Achraf Tadili ne savait pas qu'un coureur de demi-fond pouvait être spectaculaire. Au même titre qu'un hockeyeur aux mains magiques ou un joueur de soccer aux pieds de soie. À force de recevoir les accolades des fans et parents d'athlètes réunis au stade de l'Université de Windsor, il a fini par y croire.

Tadili a produit une autre des remontées dont il a le secret pour se classer deuxième du 800 mètres aux Championnats canadiens d'athlétisme, hier après-midi.

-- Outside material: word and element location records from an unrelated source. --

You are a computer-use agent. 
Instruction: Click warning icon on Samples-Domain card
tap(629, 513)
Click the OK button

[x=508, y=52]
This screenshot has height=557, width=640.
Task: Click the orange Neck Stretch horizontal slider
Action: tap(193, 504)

Du coup, l'athlète de Laval confirme sa sélection au sein de l'équipe qui représentera le Canada aux Jeux olympiques de Pékin.

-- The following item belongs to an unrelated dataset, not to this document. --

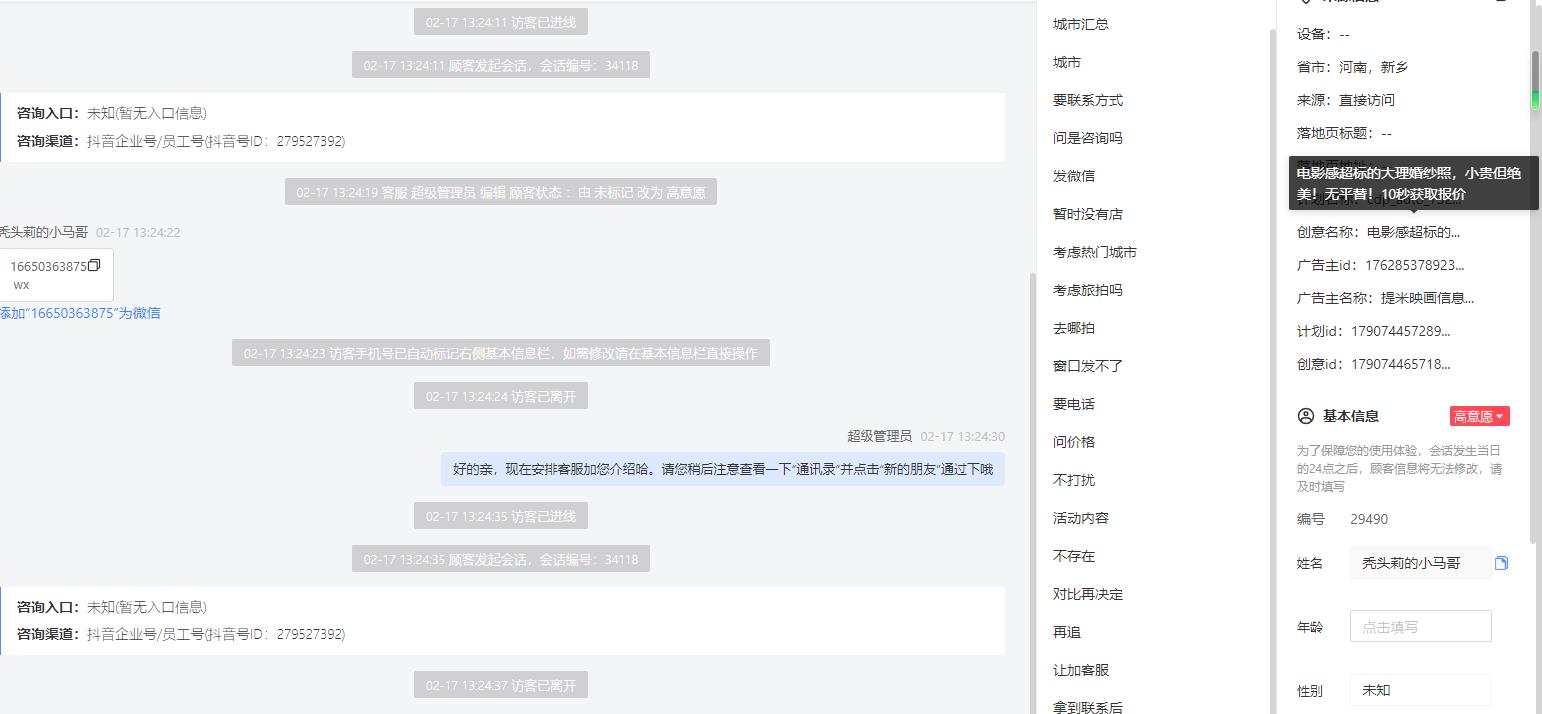Pick the 对比再决定 quick reply

tap(1088, 594)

«On dirait que j'ai créé de l'excitation, a confié Tadili, un peu surpris de l'attention reçue. En course à pied, c'est quand même rare d'entendre des gens dire qu'ils aiment la manière dont tu cours, ta technique. Ça fait du bien au moral.»

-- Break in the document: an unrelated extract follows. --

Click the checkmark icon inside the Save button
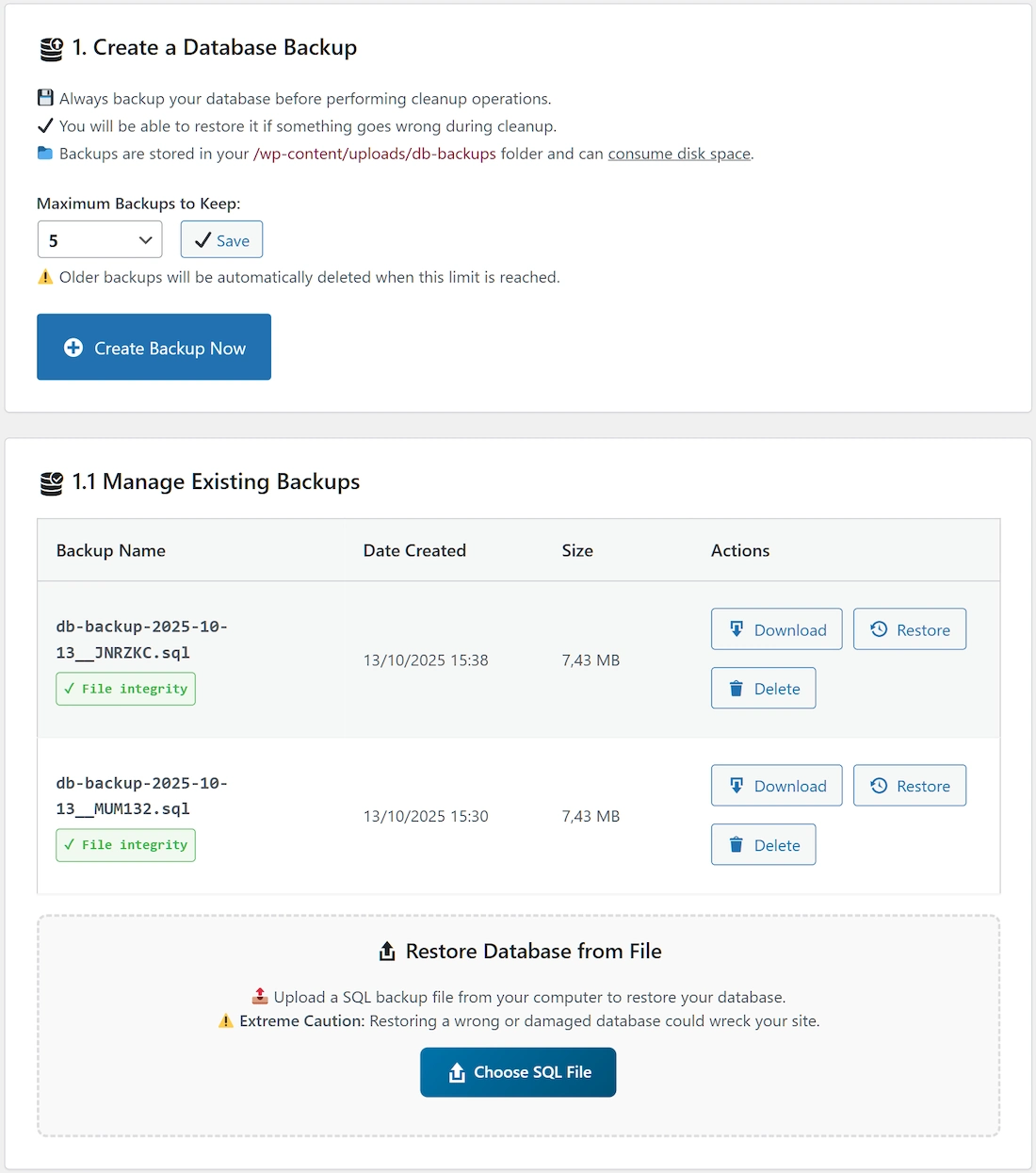 click(203, 239)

Il fallait voir Tadili remonter presque tout le peloton dans l'avant-dernière ligne droite, avec ses longues enjambées de gazelle. Seul Gary Reed, vice-champion du monde, a pu résister à la remontée du Québécois, qui lui a soufflé dans le cou dans les 60 derniers mètres. Reed, un partenaire d'entraînement, a franchi la ligne en 1:45.61 pour décrocher un quatrième titre canadien. Tadili, champion en 2001 et 2006, a suivi en 1:46.25.

Au déjeuner, Tadili nous avait dessiné le scénario de la finale. Il savait qu'Andrew Ellerton allait partir comme une flèche dans l'espoir de satisfaire au critère de sélection olympique. Dans son cas, au diable la typique course tactique de championnat.

De son côté, Tadili n'avait plus de critères à remplir, il a réglé cela en Europe le mois dernier en claquant trois 1:45 consécutifs. Il lui suffisait de finir parmi les quatre premiers afin de se qualifier pour ses deuxièmes JO après ceux d'Athènes, en 2004. Idem pour Reed.

Ce dernier n'a toutefois pas pris de risque et s'est collé à Ellerton dès les premières foulées. Reed a ensuite pris les commandes dans le premier tour.

Tadili, lui, s'est placé à la queue, jugeant que ce rythme élevé ne lui convenait pas encore. «Je voyais quand même ce qui se passait en avant, on n'était pas éloigné les uns des autres», a relaté le Marocain d'origine.

N'empêche, Tadili a eu le temps de penser au pire. «Je me disais: «Jusqu'à maintenant, je ne suis pas qualifié. Si l'électricité coupe dans le stade, je ne suis pas qualifié». C'était drôle»

Tellement drôle que Tadili a enclenché la cinquième vitesse pour se positionner au sixième rang après un tour. Pendant que Reed se détachait en tête, Tadili a poursuivi son accélération jusqu'à ce que l'aiguille du tableau de bord atteigne sa limite, vers les 740 m.

«J'étais gourmand, a expliqué Tadili. Même si je voyais que j'allais finir parmi les quatre premiers, je cherchais une victoire.» Ça y était presque.

Quand la question lui a été posée, Reed a prétendu qu'il n'avait pas senti revenir Tadili, un partenaire d'entraînement durant l'hiver à Victoria. «Je savais qu'il serait là, a précisé Reed. Ce sont de bons coureurs. Je savais qu'ils essaieraient de refermer l'écart. Je me suis simplement assuré de conserver suffisamment d'énergie pour la dernière ligne droite. Ça a marché.»

Les deux hommes se retrouveront pour un camp d'acclimatation à Singapour, à la fin du mois, avant les premières rondes du 800 m olympique au Stade national de Pékin, le 20 août. Entretemps, Tadili fêtera demain son 28e anniversaire de naissance - pas trop - avant de prendre la direction de la Belgique, où il doit disputer trois courses. Ah oui, il s'est aussi promis de regarder la vidéo de la course. Lui aussi aimerait bien voir à quoi ça ressemble un coureur spectaculaire.